Networking and the state of NetMF 4.4

Having spent several days trying to get a reliable Http server running on a Raptor and trawling every single post about networking issues (wrapper classes and execution constraints etc) it seems very clear that the current NetMF 4.3 networking stack and / or the ENC28 drivers are in no way capable of supporting a commercial application.

Without asking for solutions the issues are based around the well reported Socket.Accept() method blocking indefinitely, a similar less frequent issue with Socket.Send() and a general instability in the networking stack. At very low ‘stress’ levels it’s possible to keep everything running for hours (and maybe days) at a time but trying to serve larger amounts of data and / or more frequently very quickly introduces issues.

I know the request will be for me to show some code snippets so that someone can work out what I am doing wrong but I am 100% confident that it’s very simple C# socket code and I have tried many ways around the problem (ExectutionConstraints, thread wrappers, ThreadPools, bandwidth throttling, switches, hubs, crossover connections, no firewalls, better cables, different mainboard sockets, different SPI clock speeds etc) and the problems remain.

You can improve the situation by sending very small packets of data at a time (this cuts down the number of Socket.Send hangs) but the Socket.Accept() issues are random and unpredictable.

My question isn’t how to fix the problem directly but whether the ‘talked about’ improvements in NetMF 4.4 are likely to have any effect on these issues and if yes, on what time scale can we think about (not expect!) a GHI rollout of 4.4 compatible firmware.

I am evaluating the board for a commercial project and honestly it’s a show stopper right now so any guidance would be very gratefully received. The very helpful community on here is, in many ways great, but it also very much blurs the picture as there are so many conflicting answers to different problems and rumours about what someone heard might be happening.

GHI clearly have to take care of their commercial interests and are busy developing new stuff which is great but the bottom line remains (it really does, whatever anyone may think) that issues like this flaky network stack are a genuine, major issue for many.

This is not meant to start a war of words, I am simply after some clarity on the situation as I will need to look to other platforms very soon if there is no light at the end of the tunnel.

Thanks and regards,

Steve

2 Likes

Which board are you using? And what do you expect as far as connection count, speed and any other requirements for your commercial application?

@ Gus - Thanks for your response, I am using a Fez Raptor and an ENC28 module.

A throughput of 500 Kbit/s would be fine for my uses and the stack easily does that now; my issue is not performance per-se but reliability. I can request 1KB of data every 10 seconds and the stack will stay running for 24 hours + (but will still lock up at some point) and if you request 50KB every second it will last a few minutes. Every ‘hang’ leaves a thread stuck stuck at either Socket.Accept() or Socket.Send() and around 70% of the time the entire network layer goes offline and any ping request etc are not answered.

I really appreciate your support, but it seems there is a general reluctance to accept that there is an issue with the networking. Despite Microsoft being rumoured to be unhappy with the Lwip integration into NetMF, other providers trying to produce their own stacks because of the reliability issues, and news that it’s all going to be fixed at some point (4.4 ??) we are told that it’s all fine and works well for most people.

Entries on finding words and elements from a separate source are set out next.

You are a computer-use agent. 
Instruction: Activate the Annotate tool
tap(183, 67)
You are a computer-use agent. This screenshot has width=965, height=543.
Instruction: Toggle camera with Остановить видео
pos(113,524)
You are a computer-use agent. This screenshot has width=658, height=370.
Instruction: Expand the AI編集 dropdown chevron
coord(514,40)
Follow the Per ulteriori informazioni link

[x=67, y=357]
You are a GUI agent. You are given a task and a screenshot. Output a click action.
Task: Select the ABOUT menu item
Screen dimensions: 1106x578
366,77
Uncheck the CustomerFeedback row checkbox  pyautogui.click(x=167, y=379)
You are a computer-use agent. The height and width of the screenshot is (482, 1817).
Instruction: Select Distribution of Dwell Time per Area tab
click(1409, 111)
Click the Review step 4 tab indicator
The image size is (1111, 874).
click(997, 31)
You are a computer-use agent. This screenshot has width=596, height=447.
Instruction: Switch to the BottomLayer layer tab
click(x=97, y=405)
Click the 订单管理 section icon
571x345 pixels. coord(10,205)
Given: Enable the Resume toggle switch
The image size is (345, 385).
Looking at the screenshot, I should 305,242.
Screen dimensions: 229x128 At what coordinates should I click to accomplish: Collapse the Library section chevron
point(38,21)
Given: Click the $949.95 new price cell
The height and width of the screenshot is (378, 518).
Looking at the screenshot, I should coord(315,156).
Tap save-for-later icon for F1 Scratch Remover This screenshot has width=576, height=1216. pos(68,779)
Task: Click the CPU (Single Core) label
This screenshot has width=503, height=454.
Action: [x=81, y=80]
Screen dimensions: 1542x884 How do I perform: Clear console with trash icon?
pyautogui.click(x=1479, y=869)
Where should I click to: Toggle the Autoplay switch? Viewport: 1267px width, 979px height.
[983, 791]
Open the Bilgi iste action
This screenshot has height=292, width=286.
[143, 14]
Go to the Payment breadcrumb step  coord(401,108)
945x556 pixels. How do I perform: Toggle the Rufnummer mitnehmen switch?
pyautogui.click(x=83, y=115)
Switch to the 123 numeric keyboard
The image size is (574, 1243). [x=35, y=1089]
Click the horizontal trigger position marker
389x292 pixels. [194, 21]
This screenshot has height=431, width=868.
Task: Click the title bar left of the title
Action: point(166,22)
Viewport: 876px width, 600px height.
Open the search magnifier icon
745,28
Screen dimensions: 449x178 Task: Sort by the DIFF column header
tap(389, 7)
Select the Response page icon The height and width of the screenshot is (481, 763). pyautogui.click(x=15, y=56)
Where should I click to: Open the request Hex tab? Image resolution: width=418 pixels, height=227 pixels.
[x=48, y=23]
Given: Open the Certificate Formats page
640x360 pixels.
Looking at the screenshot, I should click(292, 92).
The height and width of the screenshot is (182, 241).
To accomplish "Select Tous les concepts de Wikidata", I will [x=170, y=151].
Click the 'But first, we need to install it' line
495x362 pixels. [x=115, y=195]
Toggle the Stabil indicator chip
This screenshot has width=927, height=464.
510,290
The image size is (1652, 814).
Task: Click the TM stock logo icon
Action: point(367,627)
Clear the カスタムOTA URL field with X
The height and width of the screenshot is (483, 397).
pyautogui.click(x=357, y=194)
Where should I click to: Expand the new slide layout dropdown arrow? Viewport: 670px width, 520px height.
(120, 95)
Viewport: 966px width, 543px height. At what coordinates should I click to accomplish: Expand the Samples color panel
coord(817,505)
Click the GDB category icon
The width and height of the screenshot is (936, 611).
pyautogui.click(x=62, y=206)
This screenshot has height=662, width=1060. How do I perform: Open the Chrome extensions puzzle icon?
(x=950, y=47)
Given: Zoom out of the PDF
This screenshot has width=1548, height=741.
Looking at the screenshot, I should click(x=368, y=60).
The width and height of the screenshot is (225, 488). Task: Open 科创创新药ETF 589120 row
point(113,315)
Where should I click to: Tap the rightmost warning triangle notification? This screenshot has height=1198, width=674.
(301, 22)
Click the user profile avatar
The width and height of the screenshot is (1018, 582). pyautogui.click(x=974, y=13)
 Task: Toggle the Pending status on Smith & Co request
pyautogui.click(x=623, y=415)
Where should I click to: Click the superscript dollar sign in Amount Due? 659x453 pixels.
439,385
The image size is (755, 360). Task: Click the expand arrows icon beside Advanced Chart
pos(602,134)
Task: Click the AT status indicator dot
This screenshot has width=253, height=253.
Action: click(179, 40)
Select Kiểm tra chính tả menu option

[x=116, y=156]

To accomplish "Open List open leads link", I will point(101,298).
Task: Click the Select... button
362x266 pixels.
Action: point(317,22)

I have read literally every post on the forum around networking and there is a common them (especially around the Socket.Accept() issue) and none of the ‘potential’ workarounds provides a solution.

The problem with something like the TCP/IP stack in an embedded device is that it has to be 100% reliable (or at least recoverable by the application itself). If someone there could give me some guidance about how to fix the problem myself I would; I went 50% of the way to porting the Netduino.IP stack to the Raptor before realizing that it was unfinished.

In direct answer to your question my ‘specification’ has shifted from any throughout or concurrent connection limits to simply trying to answer the question of whether NetMF can keep a network stack up and running indefinitely.

I specifically did not ask for solutions because many have been offered and I have tried them all but I am keen to know before I switch platforms whether the NetMF 4.4 release could be a silver bullet for my issues and if it was, on what time frame could we think about it.

Thanks very much,

Steve

Many thanks for this post.
Actually we have also some commercial product based on G400-S and ENC28 module. Right now the product is almost finished except Web server. I have postponed this task as much as possible getting more time to collect all problematic things regarding network issues and hoping there will be introduced some reliable solution/example which can work reliable 24/7.
What I am missing is some example covering all described issues here (like Socket.Accept() or Socket.Send()).
A lot of us are beginners(including me) with low experience especially in network things so we would be really happy to see some example solving these issues.
I am not sure if GHI network example solves all this network issues (for some people well known problems, but for beginners really not), I am guessing not because they are just examples. But we (beginners) would really appreciate quite complex example which can be used (of course with some modifications) in real application. This would even increases interest for NETMF stuff.
There is always some problems in real life, in every project, so logically even here in NETMF network stuff must be. The problems itself are not the problem if there is at least some well known workaround.
And here “well known” is the biggest problem. It would be perfect if GHI can bring some “well known” workaround example not only by new 4.4 framework but especially for existing last 4.3 framework.
These days almost all applications (customers) require reliable network connectivity(Web server, FTP etc.) and very popular GHI products should offer it - I am sure they can and there is a very big benefit we have very smart GHI guys with valuable technical support.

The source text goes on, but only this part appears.